# Overly Sensitive Stomach? Looking for Advice!



## CAROLINA MOM (May 12, 2009)

How old is your pup now?

The Chicken might be causing problems, a lot of dogs don't do well on chicken, soy or corn. 
BB has been known to cause stomach problems too because it has so many different ingredients in it. 

I have a Sr boy I adopted at 2, he'll be 12 in March. He was 15-20 lbs underweight when I adopted him and had a sensitive stomach on top of it. I tried various brands and formulas before I found one that worked. 

Members here on the Forum recommended Purina Pro Plan for Sensitive Skin and Stomach. I have been feeding the Salmon formula for almost 10 years now. I also only give Salmon treats too. If I give my guy a different protein source, he will have an upset stomach, that's why I only give salmon treats as well. 

What treats are you giving?


----------



## finnsgoldenworld (Oct 17, 2020)

CAROLINA MOM said:


> How old is your pup now?
> 
> The Chicken might be causing problems, a lot of dogs don't do well on chicken, soy or corn.
> BB has been known to cause stomach problems too because it has so many different ingredients in it.
> ...


He is one as of August 30th. I have considered that chicken may the be issue, however the Royal Canin GI food is chicken-based, and we have given him a bland diet of boiled chicken and rice during his episodes, which has helped to firm things back up. I would be open to trying the Purina PP Sensitive formula, though his initial issues started on a Purina PP formula in the beginning. Might be worth a try anyway!

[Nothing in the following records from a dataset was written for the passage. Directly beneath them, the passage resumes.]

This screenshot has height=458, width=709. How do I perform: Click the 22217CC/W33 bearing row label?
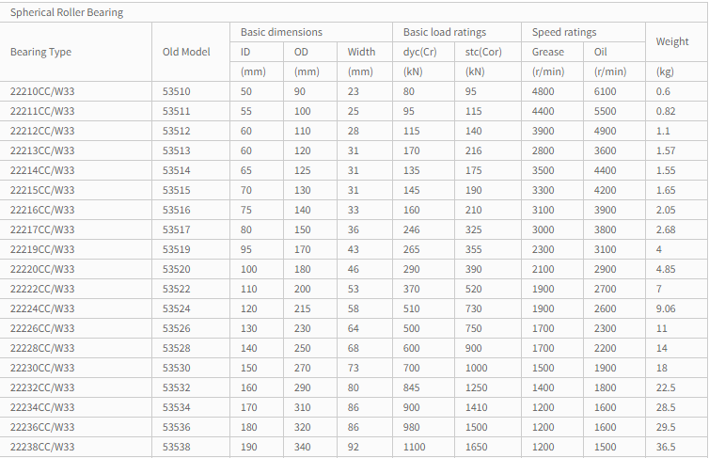click(42, 229)
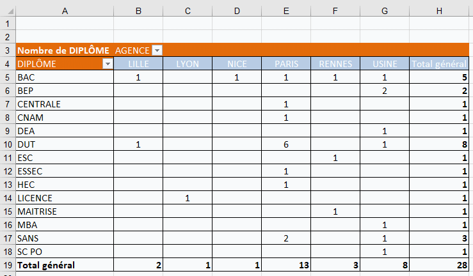Viewport: 473px width, 276px height.
Task: Click the RENNES column label
Action: coord(335,64)
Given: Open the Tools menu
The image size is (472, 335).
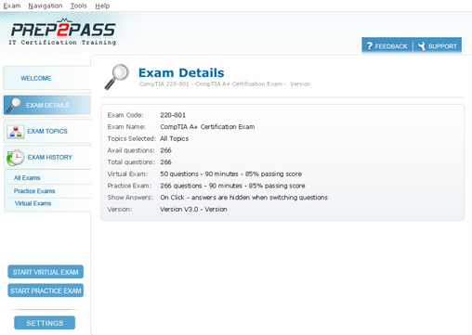Looking at the screenshot, I should pyautogui.click(x=79, y=6).
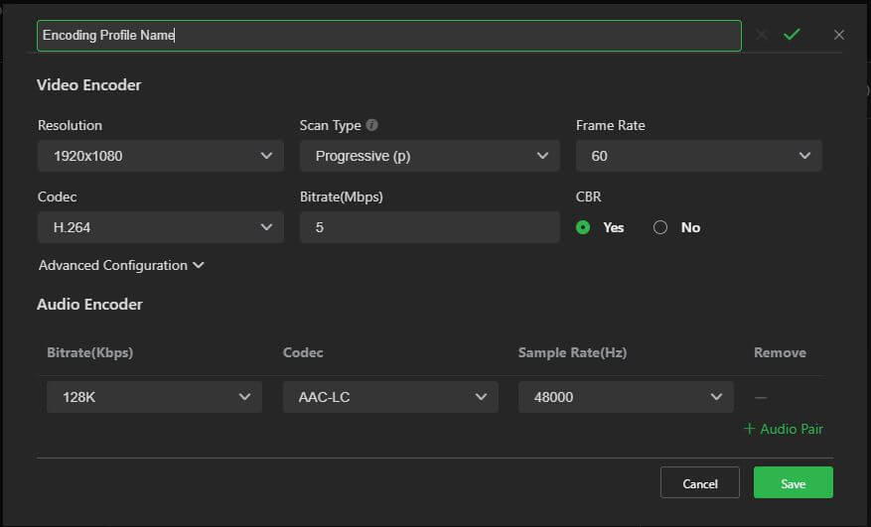Open the Resolution dropdown
Viewport: 871px width, 527px height.
coord(160,156)
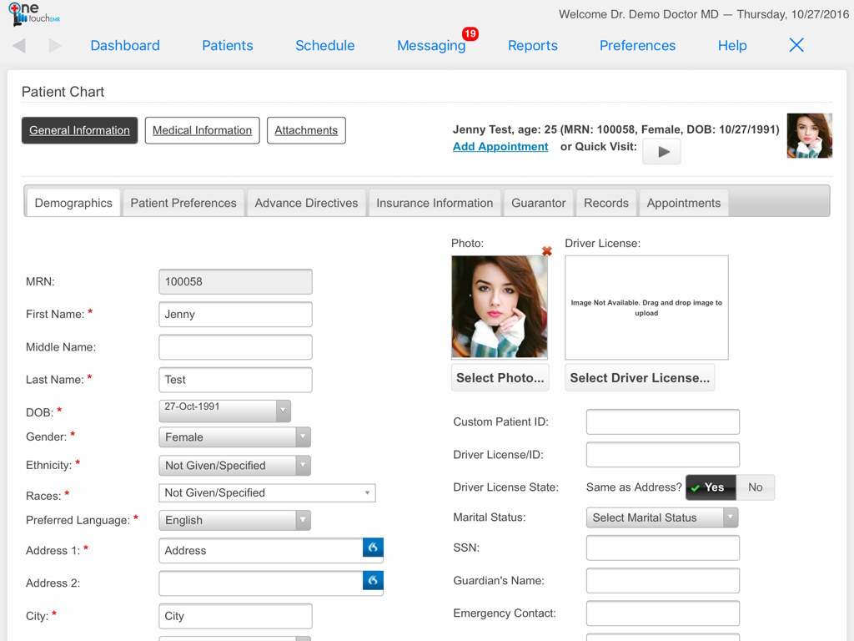Go back with the left arrow icon
The height and width of the screenshot is (641, 854).
19,46
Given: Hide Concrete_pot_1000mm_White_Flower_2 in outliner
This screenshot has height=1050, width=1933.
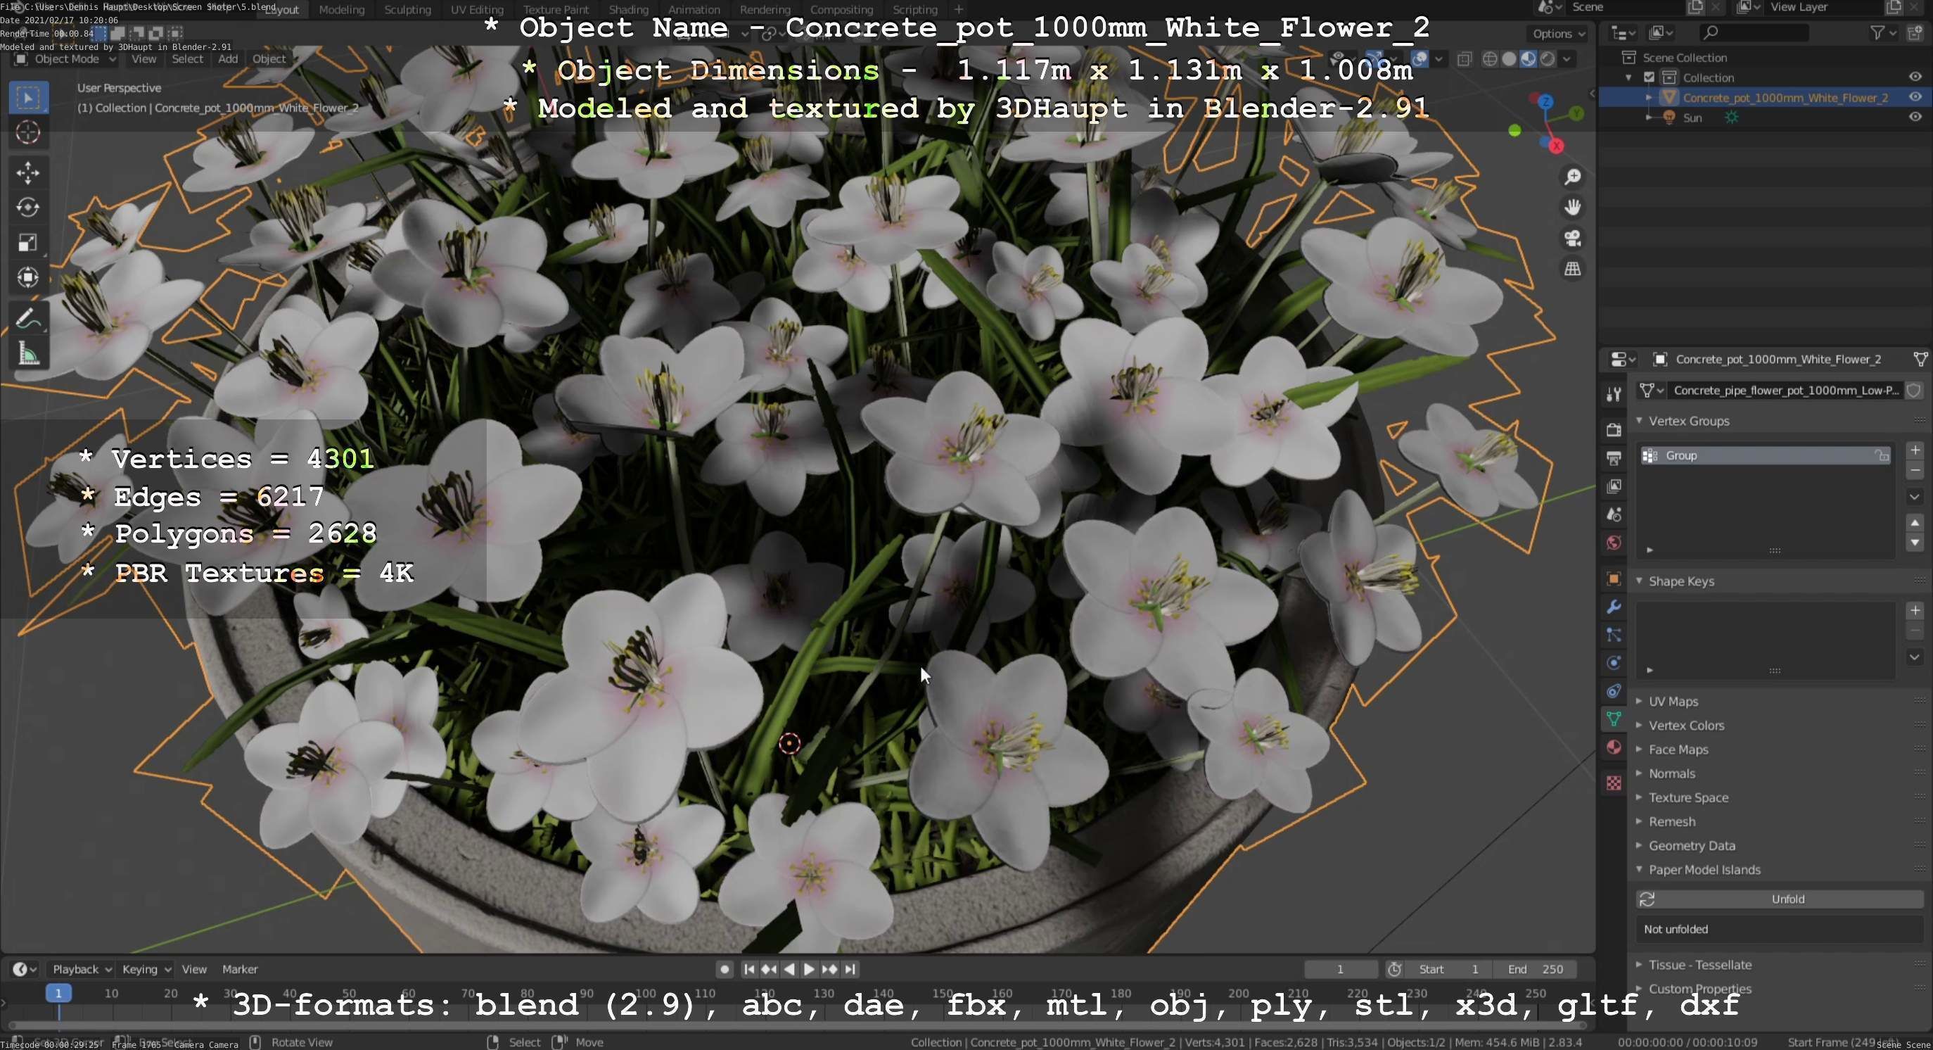Looking at the screenshot, I should 1914,98.
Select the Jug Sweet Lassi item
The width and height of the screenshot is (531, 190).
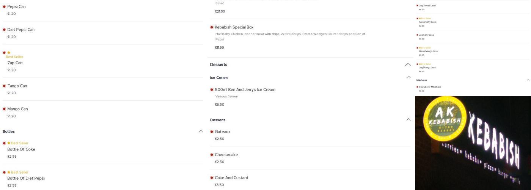pyautogui.click(x=427, y=6)
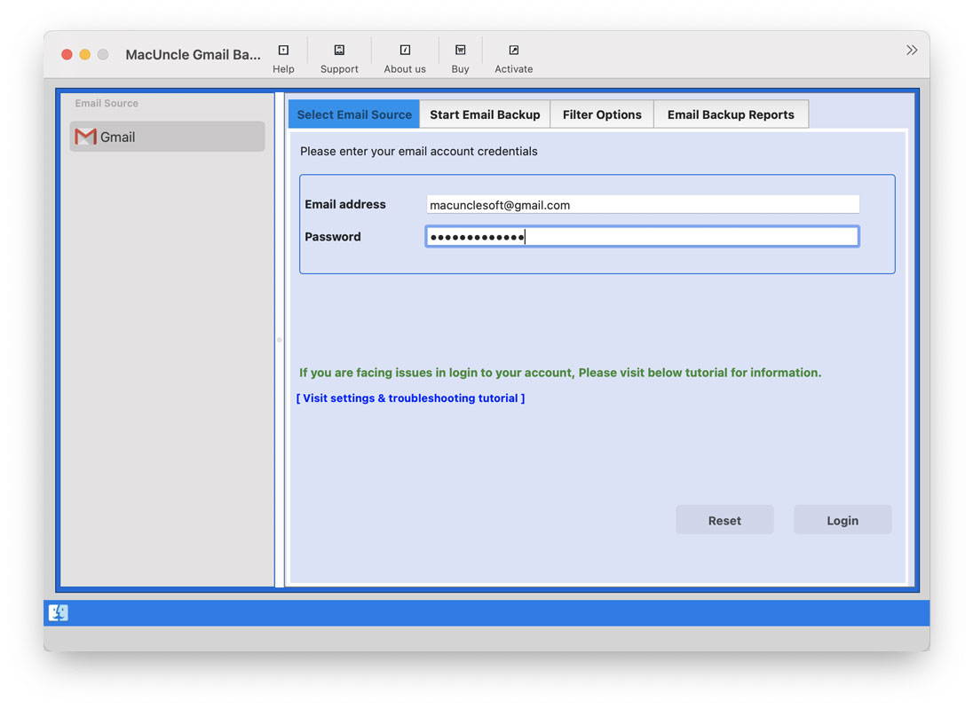Open the Filter Options tab

coord(602,114)
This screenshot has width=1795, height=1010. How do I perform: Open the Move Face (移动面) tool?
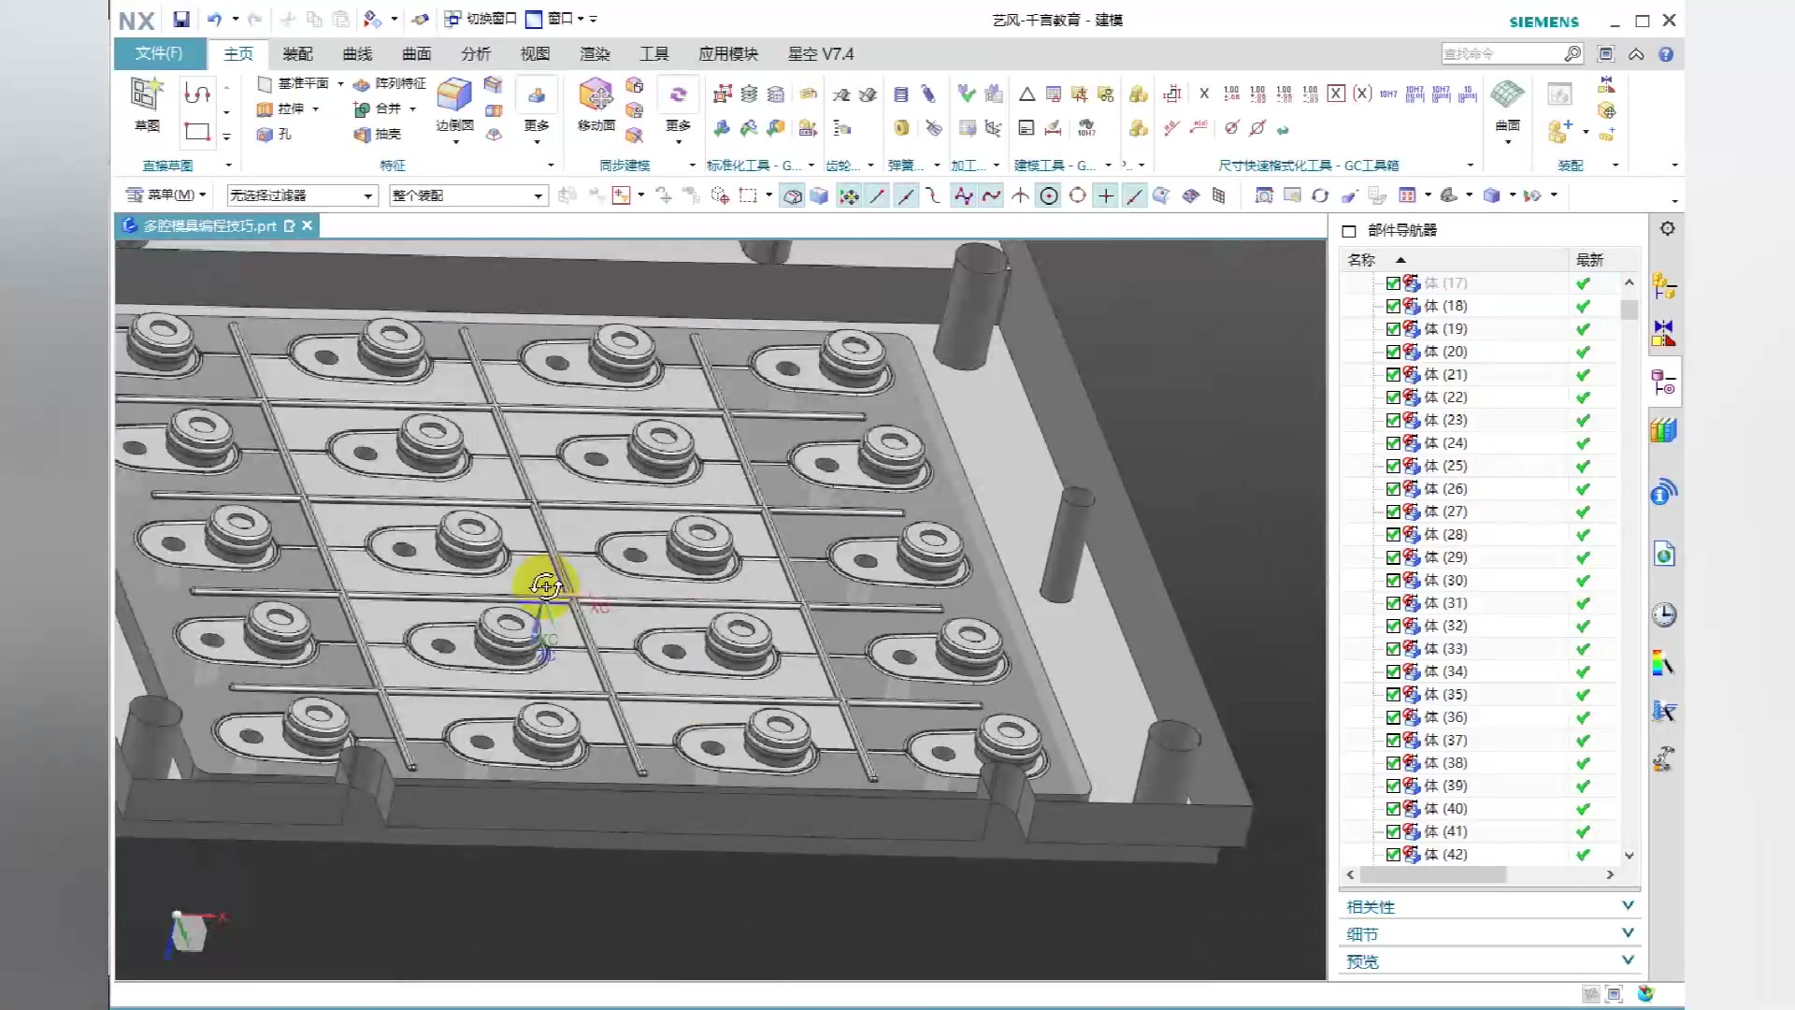click(596, 96)
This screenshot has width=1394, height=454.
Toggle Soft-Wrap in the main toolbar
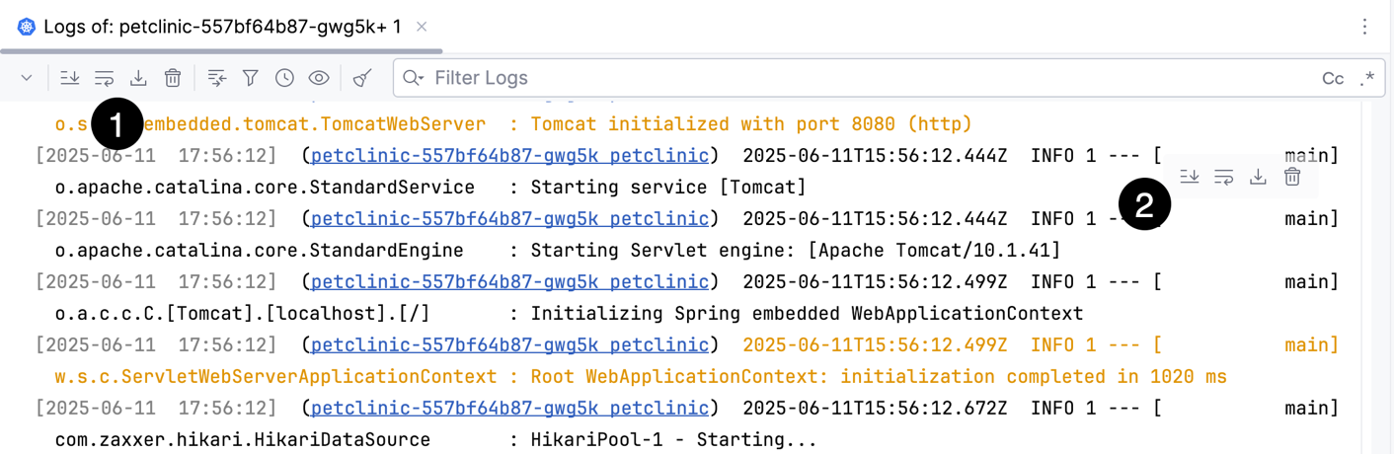coord(104,78)
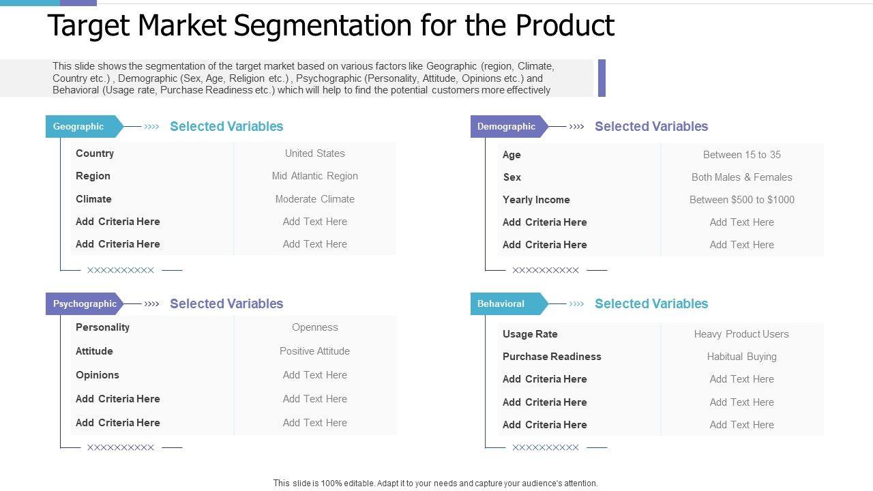The width and height of the screenshot is (873, 491).
Task: Click the Yearly Income row label
Action: pos(536,200)
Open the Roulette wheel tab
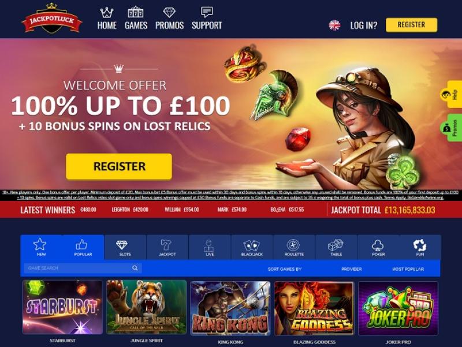 (x=294, y=248)
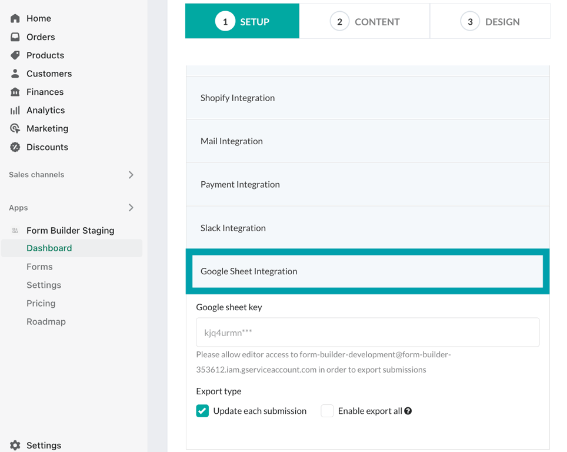Open the Forms page link
567x452 pixels.
click(39, 267)
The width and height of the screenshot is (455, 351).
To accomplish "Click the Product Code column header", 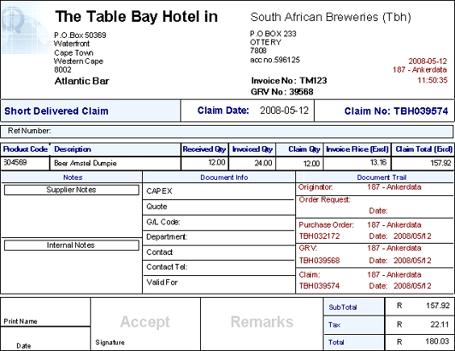I will pyautogui.click(x=25, y=149).
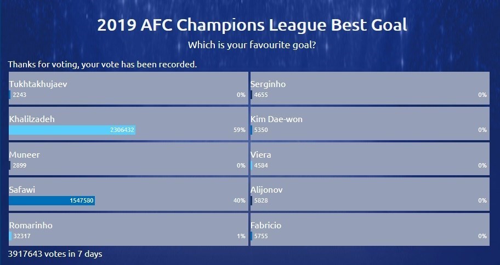This screenshot has height=265, width=500.
Task: Click the 40% percentage label
Action: coord(239,201)
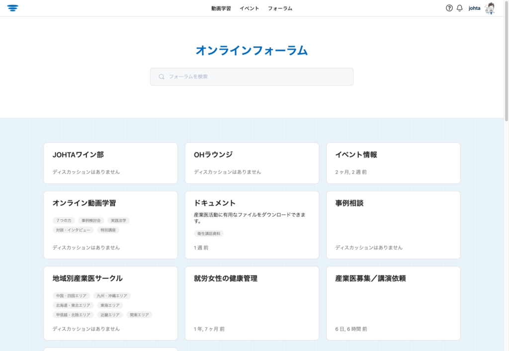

He doesn't really get many treats. When he does, he gets dehydrated chicken jerky or Nutro Crunchy Blueberry treats. We've basically ruled out treats being the issue as he doesn't get many and when he does, he doesn't experience any symptoms.


----------



## CAROLINA MOM (May 12, 2009)

If you decide to try it, buy a small bag of it, do a gradual change of the food. 
Add 1/4 of the new food for the first few days, then gradually increase the amount of new food while you are reducing the old food by the same amount each day until he's only eating the new food.


----------



## finnsgoldenworld (Oct 17, 2020)

CAROLINA MOM said:


> If you decide to try it, buy a small bag of it, do a gradual change of the food.
> Add 1/4 of the new food for the first few days, then gradually increase the amount of new food while you are reducing the old food by the same amount each day until he's only eating the new food.


Yes, we have definitely been doing that all along. Thank you!


----------



## davmar77 (May 5, 2017)

No chicken for amber either. She had issues which were worked out over time. These days we give her wet and dry food by zignature. We also add a little probiotic powder with every meal. No problems for a long time now.


----------



## 1wdmcdonn1 (Jul 18, 2014)

Sorry to hear about your problems with Finn. My 6 year old did well on Hill's Science Diet for Sensitive Stomach & Skin, both kibble and canned after several weeks of nausea and vomiting. My vet put him on antibiotics and prescribed Cerenia, 1/2 tablet (160m) which I never gave him and later told me to give him a Pepcid A/C (generic Famotidine much less expensive) daily which really cleared up his vomiting in a week. I have also found 2 tablespoons of canned pumpkin to be very helpful for alleviating an upset stomach and a preventative for vomiting. Don't know whether your dog is too young for Pepcid. Good luck.


----------



## MKDuBois (Sep 12, 2017)

I hope that you are seeing some progress. We, too, are having a similar issue with 1 of our 2 dogs, both had been eating the same food and playing in the same fenced yard. We, too, are looking for the right remedy.


----------



## rosegold (Nov 9, 2016)

We had the same issues. Our pup can’t tolerate chicken either. One day we gave her two fresh blueberries and she had diarrhea for days! Just a warning haha. She has been tested multiple times for parasites, all negative.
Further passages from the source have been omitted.